Wie wichtig das Sehen für unser Leben ist, merken wir spätestens dann, wenn die visuelle Wahrnehmung eingeschränkt ist. Wer im Dunkeln unterwegs oder gar blind ist, muss seine andere Sinne, die sonst von den Eindrücken des Sehnervs überlagert werden, intensiver nutzen. Die Bedeutung des Sehens zeigt sich jedoch auch in unserer Sprache, wie folgende fiktive Geschichte veranschaulichen soll.
Ein Unfall vor Gericht
John Doe steht vor Gericht. Er sieht sich mit einer Anklage wegen eines Verkehrsunfalls konfrontiert. Er soll bei einem Zusammenprall mit einem anderen Auto dessen Fahrer schwer verletzt haben. Nur weil der andere Mann in weiser Voraussicht auf Sicht gefahren sei, sei dieser einer Leichenschau entkommen. John ist jedoch der Ansicht, dass die Anklage etwas übersehen habe. Wegen undurchsichtigen Nebels habe er das andere Auto trotz aller Vorsicht nicht bemerkt. So gesehen, sei der Unfall nicht zu verhindern gewesen, nur ein bitteres Versehen und keine böse Absicht.
Die sichtbaren Spuren am Unfallort sprechen jedoch gegen diese Sichtweise. Außerdem stellt der Richter beim Blick auf die Wetterdaten fest, dass es offensichtlich keinen Nebel gab und der Angeklagte freie Sicht hatte. John hat also offensichtlich gelogen und da er keine Einsicht zeigt, kann er auch nicht nachsichtig behandelt werden. Unter Berücksichtigung aller Aspekte verurteilt der Richter ihn zu einer Gefängnisstrafe. Nebenbei kritisiert er jedoch auch die vielen Schaulustigen, die trotz des Sichtschutzes abgesehen von wenigen sichtlich engagierten Ersthelfern die Rettungsmaßnahmen störten.

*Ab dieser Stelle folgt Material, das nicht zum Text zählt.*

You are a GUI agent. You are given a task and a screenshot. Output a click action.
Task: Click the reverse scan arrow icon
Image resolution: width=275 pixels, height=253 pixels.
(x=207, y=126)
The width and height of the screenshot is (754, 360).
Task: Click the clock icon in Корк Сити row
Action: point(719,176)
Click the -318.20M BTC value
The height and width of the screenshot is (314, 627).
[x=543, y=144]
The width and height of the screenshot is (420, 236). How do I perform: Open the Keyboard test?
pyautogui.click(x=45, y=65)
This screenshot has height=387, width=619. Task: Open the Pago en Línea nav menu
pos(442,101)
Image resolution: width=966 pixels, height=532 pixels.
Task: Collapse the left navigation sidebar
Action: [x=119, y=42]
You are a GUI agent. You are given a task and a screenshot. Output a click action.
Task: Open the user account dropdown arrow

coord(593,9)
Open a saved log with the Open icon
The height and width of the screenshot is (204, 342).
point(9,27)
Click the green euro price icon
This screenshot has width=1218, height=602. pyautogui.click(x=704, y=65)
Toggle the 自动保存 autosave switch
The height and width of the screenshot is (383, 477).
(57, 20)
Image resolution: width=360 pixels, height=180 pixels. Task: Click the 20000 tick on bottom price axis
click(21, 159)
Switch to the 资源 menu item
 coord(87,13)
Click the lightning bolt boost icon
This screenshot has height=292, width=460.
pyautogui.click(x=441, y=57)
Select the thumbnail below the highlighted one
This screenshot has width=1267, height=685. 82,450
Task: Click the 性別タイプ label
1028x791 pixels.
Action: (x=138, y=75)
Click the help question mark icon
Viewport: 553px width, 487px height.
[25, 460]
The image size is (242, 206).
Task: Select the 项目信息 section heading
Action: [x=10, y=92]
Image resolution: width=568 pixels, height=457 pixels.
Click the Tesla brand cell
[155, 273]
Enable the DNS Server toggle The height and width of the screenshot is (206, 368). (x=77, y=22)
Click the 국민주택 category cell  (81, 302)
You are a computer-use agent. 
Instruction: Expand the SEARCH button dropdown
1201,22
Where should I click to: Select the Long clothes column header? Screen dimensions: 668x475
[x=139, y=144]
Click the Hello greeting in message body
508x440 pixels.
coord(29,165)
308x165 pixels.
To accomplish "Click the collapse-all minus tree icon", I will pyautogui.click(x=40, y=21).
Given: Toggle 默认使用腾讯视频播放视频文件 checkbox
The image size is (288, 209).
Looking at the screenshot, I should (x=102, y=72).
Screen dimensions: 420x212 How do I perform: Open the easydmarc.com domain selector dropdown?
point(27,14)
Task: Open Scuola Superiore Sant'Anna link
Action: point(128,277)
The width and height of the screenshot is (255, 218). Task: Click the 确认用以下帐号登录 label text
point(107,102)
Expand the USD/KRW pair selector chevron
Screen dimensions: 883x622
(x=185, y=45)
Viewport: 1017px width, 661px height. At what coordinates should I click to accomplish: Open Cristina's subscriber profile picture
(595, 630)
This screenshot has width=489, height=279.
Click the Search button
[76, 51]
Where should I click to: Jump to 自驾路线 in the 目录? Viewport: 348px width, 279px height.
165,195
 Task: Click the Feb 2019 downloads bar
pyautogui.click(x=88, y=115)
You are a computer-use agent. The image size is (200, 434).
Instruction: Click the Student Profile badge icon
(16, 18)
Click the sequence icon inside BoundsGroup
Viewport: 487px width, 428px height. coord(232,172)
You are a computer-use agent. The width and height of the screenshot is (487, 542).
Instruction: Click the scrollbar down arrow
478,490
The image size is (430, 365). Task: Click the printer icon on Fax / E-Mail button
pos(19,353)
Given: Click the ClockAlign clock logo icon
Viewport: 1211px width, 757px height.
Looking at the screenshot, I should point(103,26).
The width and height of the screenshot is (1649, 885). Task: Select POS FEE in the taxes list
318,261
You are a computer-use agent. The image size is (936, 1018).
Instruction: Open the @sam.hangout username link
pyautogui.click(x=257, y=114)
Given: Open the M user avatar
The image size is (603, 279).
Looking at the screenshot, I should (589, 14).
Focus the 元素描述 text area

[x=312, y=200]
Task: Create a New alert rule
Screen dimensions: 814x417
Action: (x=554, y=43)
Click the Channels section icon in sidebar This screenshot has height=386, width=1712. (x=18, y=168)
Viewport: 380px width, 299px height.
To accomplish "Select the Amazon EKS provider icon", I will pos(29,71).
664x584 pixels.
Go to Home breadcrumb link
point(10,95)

Eine Frau genießt ihren Urlaub
Johns Ex-Frau Jane Doe hat sich angesichts der schlechten Aussichten für eine gemeinsame Zukunft schon vor längerer Zeit von ihm getrennt. Sie genießt gerade ihren Urlaub in einem beschaulichen Dorf an der spanischen Küste. Der Strand befindet sich in Sichtweite ihres Ferienhauses, dessen Vermieter auch mit dem Meerblick wirbt, und da Jane in den letzten Tagen bereits alle Sehenswürdigkeiten in der Umgebung besichtigt hat, ist für die nächsten Stunden Erholung auf dem Sand vorgesehen. Jane ist eine ansehnliche junge Frau und mit ihrem Aussehen zieht sie die sehnsüchtigen Blicke der Männer auf sich, von denen sich so mancher richtig in sie verguckt zu haben scheint. Manchmal mag sie dieses „Sehen und gesehen werden“. Sie möchte im Augenblick jedoch gar nicht der Blickfang sein und genießt selbst lieber die Aussicht auf das Meer.
Der neue Job im Fernsehen
Nach ihrem Urlaub steht Jane ein Perspektivwechsel bevor. Sie arbeitet nämlich in Zukunft beim Fernsehen, diesem Medium, bei dem man sie aus der Nähe sehen kann. Es ist nämlich vorgesehen, dass sie das neue Gesicht des Senders Star Television wird. Dort läuft schon eine Vorschau auf die neue Show; sogar die Tagesschau hat über sie berichtet. Sie soll sich – voraussichtlich ab dem nächsten Monat – um die Sichtung von Talenten kümmern. Manches Talent bleibt nämlich unsichtbar und ist auch angesichts des Rückblicks auf sein langweiliges Leben wenig zuversichtlich. Jane gibt den Menschen eine Vision und einen besseren Ausblick auf die Zukunft. Sie hat den Durchblick, you see?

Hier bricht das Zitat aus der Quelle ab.